Goal of the exercise: Search each line below for the word "will" and list those that contain it.
Data for analysis START
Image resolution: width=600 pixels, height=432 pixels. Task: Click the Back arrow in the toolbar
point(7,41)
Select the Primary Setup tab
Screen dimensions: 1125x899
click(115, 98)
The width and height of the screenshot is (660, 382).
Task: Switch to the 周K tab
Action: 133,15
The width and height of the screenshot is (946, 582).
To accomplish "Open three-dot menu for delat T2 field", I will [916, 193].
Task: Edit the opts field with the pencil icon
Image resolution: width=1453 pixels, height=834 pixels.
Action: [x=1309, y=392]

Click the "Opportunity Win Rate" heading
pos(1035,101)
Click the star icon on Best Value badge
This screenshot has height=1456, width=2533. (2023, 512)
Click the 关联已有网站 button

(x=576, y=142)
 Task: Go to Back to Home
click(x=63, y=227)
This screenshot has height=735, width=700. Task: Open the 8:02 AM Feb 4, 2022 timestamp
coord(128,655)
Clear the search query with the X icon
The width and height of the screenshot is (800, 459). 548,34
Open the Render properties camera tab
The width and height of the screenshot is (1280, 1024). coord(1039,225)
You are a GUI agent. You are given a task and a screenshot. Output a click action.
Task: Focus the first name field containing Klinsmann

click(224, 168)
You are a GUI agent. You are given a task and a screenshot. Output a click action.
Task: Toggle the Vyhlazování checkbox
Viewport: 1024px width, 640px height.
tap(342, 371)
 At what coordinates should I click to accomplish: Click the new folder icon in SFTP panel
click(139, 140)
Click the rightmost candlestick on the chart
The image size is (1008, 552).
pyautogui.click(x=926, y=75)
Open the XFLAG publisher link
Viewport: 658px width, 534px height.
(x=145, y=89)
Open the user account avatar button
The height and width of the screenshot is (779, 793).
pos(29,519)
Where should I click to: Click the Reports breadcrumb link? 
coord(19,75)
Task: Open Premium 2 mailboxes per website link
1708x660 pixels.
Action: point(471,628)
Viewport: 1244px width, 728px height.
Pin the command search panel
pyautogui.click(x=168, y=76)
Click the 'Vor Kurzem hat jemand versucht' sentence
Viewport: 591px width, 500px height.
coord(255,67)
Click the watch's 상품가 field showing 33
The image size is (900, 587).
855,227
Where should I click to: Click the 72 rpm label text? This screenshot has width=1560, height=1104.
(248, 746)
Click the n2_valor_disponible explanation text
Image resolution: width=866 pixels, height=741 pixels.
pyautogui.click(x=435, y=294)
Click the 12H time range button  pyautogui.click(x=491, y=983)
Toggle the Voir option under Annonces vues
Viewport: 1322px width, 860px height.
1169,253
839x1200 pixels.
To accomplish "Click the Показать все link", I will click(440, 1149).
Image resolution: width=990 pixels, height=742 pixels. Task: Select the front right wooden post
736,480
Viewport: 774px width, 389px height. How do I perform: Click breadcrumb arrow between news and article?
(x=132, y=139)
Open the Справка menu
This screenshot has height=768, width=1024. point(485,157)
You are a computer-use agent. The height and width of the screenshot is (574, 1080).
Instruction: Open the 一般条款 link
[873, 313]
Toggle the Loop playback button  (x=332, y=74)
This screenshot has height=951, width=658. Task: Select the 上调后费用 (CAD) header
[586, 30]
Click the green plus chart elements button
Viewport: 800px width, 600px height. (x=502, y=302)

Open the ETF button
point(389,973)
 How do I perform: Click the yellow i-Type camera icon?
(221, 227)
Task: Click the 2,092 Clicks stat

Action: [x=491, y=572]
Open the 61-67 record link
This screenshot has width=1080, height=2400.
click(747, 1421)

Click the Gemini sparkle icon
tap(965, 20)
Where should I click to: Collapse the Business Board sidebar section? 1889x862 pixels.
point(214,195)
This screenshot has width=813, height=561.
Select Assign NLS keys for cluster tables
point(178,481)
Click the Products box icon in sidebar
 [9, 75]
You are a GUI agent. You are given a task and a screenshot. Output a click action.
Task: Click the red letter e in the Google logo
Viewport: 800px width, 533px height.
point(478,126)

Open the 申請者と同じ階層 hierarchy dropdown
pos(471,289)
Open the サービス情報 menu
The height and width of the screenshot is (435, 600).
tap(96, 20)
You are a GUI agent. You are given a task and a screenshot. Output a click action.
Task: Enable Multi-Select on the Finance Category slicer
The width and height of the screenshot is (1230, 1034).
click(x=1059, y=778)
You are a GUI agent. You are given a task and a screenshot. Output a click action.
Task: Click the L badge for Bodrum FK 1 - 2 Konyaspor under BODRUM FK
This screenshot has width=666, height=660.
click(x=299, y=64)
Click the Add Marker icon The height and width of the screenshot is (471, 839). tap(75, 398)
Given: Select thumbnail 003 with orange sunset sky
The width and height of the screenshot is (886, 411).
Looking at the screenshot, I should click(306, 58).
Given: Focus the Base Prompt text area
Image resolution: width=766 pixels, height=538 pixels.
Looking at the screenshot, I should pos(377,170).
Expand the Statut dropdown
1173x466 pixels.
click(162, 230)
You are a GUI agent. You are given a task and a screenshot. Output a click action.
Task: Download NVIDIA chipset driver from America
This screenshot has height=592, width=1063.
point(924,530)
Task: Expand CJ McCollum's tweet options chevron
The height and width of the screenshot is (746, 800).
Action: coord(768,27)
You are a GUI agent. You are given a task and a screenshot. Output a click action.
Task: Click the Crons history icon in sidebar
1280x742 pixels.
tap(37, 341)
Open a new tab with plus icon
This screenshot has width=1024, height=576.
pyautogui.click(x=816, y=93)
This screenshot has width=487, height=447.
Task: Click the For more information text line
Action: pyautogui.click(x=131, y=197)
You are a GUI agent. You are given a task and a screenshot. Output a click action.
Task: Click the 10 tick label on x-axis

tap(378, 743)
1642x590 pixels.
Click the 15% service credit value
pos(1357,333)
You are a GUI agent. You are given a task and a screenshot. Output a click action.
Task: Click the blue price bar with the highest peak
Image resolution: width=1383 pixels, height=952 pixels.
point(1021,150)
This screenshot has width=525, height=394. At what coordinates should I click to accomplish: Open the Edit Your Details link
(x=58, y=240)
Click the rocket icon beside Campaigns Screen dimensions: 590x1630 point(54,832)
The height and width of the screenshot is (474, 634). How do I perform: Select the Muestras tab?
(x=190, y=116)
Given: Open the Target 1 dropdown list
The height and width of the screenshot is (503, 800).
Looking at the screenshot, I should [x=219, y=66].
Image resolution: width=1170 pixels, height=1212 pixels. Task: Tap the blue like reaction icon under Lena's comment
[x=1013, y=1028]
Data for analysis END
Your response:
To accomplish "Open three-dot menu for delat T2 field", I will [916, 193].
To accomplish "Click the Показать все link", I will click(440, 1149).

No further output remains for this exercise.